Mobility seems to be the future of commerce. For several years now, electronic commerce has been growing into a formidable force in the world of business. With companies like Amazon and eBay catering almost exclusively to digital consumers, the viability of electronic commerce has become an unavoidable part of the business world. The world of commerce is currently in a state of flux thanks to the rapid advance of mobile technology. With more consumers encapsulating their lives in their smart phones, the prospect of NFC-powered payments via a mobile device is paving the way for a commerce defined almost entirely by mobility.
Mobile commerce brings with it a sleuth of privacy concerns that may keep consumers away from NFC payments for some times. The most prominent of these concerns comes from the fact that the entirety of a person’s financial information – their bank accounts, personal identification details – is stored within a smart phone. If the phone were to be stolen, this information could be used in a number of malicious ways.
Thus far, little is being done to placate the concerns of consumers.
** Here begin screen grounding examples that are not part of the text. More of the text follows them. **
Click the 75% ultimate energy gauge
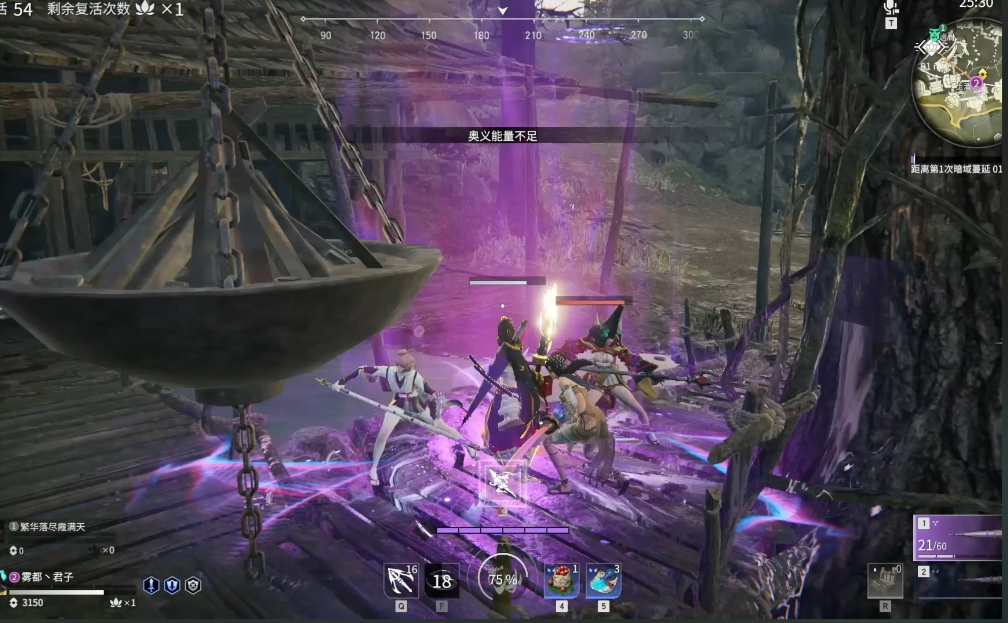The height and width of the screenshot is (623, 1008). 503,579
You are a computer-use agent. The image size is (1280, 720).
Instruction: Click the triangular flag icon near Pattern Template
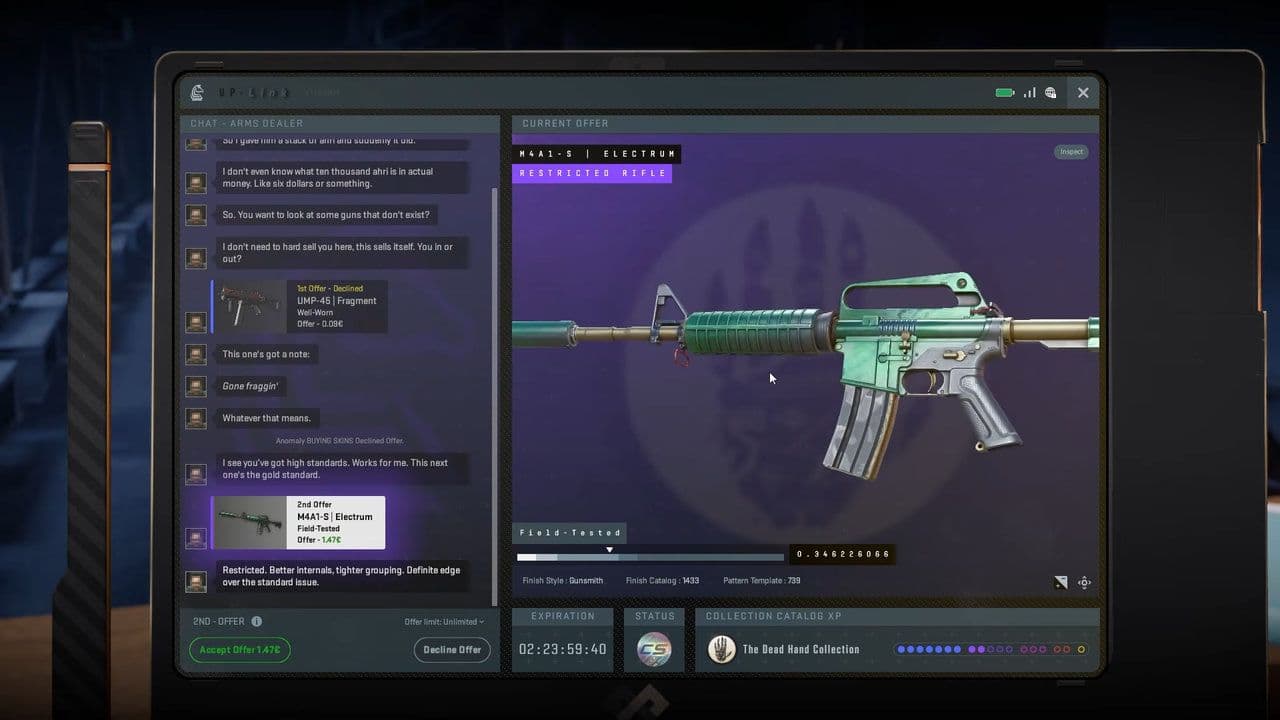pos(1062,582)
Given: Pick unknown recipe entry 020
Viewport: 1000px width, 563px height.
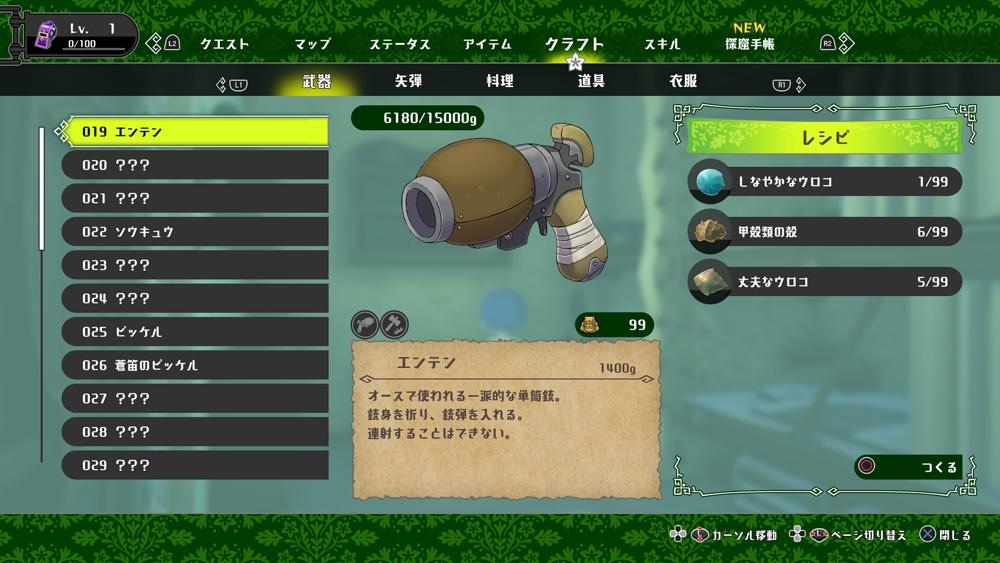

Companies like Best Buy and Walgreens have begun adopting NFC technology to facilitate mobile transactions, but they are not overly concerned with the privacy of their customers. The security issue lies squarely with phone manufacturers and those developing so called “mobile wallet” technologies.
While NFC technology has been firmly placed within the realm of commerce, it is unlikely that the technology will be confined to the ambiguous boundaries of finance. With technology, as a whole, becoming a more prominent part of life, the issue of security is quickly becoming one that can no longer be ignored.